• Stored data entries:
□ □ □ □ □

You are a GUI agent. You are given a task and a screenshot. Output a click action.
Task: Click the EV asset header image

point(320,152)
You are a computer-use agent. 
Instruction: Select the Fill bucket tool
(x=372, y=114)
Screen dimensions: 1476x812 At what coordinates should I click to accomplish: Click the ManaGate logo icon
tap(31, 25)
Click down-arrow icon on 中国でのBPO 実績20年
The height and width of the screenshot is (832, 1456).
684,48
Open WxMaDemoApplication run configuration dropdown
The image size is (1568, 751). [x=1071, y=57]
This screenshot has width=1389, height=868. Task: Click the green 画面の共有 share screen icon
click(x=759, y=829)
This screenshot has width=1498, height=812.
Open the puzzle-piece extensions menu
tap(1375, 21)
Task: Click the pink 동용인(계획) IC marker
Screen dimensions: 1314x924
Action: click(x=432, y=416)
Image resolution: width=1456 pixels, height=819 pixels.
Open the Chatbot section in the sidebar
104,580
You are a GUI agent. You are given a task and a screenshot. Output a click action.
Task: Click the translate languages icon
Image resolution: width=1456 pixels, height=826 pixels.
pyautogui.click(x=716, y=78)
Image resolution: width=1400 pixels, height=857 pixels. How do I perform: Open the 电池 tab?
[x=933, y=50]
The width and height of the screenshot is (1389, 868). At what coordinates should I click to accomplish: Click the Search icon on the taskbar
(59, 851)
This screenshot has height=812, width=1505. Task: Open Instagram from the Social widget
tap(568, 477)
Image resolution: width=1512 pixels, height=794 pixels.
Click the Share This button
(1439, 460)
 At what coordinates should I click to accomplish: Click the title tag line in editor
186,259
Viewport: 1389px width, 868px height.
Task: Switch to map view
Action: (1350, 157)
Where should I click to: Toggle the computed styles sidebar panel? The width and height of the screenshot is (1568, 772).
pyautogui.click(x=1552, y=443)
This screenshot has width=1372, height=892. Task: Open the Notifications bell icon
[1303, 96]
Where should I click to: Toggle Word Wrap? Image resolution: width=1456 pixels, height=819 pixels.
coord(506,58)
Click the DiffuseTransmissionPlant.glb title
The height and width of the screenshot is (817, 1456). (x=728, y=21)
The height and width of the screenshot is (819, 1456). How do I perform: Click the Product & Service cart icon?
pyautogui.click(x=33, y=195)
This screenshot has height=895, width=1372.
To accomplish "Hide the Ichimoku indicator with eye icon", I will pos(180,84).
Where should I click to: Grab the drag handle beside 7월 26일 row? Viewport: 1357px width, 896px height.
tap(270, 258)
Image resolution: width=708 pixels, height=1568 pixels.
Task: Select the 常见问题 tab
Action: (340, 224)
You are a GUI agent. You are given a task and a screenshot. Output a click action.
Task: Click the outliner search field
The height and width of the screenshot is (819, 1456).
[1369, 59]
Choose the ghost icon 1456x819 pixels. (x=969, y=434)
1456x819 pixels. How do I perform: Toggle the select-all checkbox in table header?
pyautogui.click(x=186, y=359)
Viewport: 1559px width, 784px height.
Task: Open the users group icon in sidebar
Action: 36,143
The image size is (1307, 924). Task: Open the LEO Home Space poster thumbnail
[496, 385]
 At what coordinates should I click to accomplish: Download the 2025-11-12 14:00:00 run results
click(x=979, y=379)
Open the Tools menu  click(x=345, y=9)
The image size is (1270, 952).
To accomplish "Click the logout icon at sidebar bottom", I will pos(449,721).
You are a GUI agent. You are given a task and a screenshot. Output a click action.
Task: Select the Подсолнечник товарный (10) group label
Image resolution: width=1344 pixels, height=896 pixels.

□ □ □ □ □

• Exercise requirements: Set down the lines of the records exactly, from the first one through the line containing "This screenshot has width=1498, height=812.", and add nothing else.

• Output of the task:
You are a GUI agent. You are given a task and a screenshot. Output a click action.
Task: Click the EV asset header image

point(320,152)
You are a computer-use agent. 
Instruction: Select the Fill bucket tool
(x=372, y=114)
Screen dimensions: 1476x812 At what coordinates should I click to accomplish: Click the ManaGate logo icon
tap(31, 25)
Click down-arrow icon on 中国でのBPO 実績20年
The height and width of the screenshot is (832, 1456).
684,48
Open WxMaDemoApplication run configuration dropdown
The image size is (1568, 751). [x=1071, y=57]
This screenshot has width=1389, height=868. Task: Click the green 画面の共有 share screen icon
click(x=759, y=829)
This screenshot has width=1498, height=812.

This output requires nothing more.